Anfang Dezember 2018, auf dem Höhepunkt der Gelbwesten-Proteste, erschien auf der ersten Seite des Zeit-Feuilletons ein denkwürdiges Interview mit der französischen Schriftstellerin Annie Ernaux, die darin die Gilets jaunes trotz der kurz zuvor eskalierten Gewalt auf den Champs-Élysées und der Antisemitismusvorwürfe vehement verteidigt. Ernaux beschreibt ein Land, das »absolut zweigeteilt« ist; sie schimpft auf »eine privilegierte Klasse, die in den Großstädten lebt« und die »die Kultur, die Medien, die Kommunikationsmittel, die Grandes ècoles und so weiter [beherrscht]«. Ihr gegenüber stehe »die Mittelklasse in den kleinen Städten, die zwar arbeitet, aber keine Hoffnung mehr hat«. »Der Oberbegriff für das alles ist: die Schnauze voll haben.

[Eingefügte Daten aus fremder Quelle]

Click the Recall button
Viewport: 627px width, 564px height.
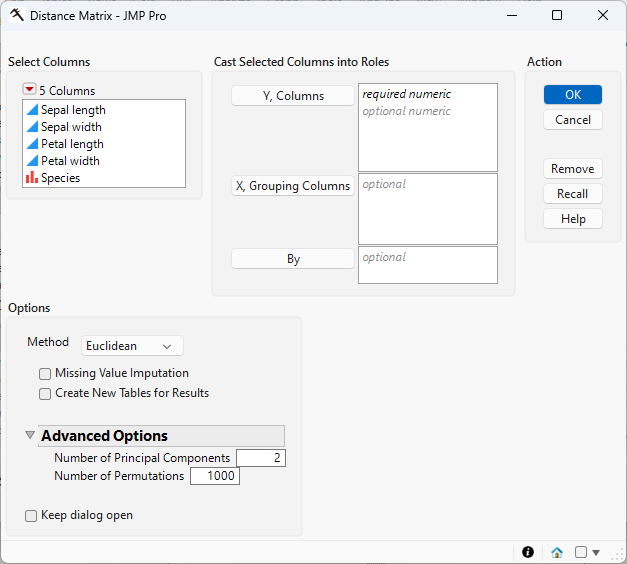click(x=573, y=194)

Er verbindet die Rechte und die Linke.« Auf den Einwand der Interviewerin Iris Radisch, die Gelbwesten hätten sich mit ihrer blinden Gewalt gegen Symbole der Republik, etwa gegen die Mariannenstatue am Arc de Triomphe, selbst in Misskredit gebracht, erwidert Ernaux, dass man erstens gar nicht wisse, ob es die Gelbwesten waren, die der Marianne den Schädel eingeschlagen haben; und zweitens sei der Triumphbogen von der Staatsmacht »natürlich« absichtlich nicht abgeriegelt worden, um Gewaltakte und damit hässliche Bilder für die Fernsehkameras zu provozieren. […]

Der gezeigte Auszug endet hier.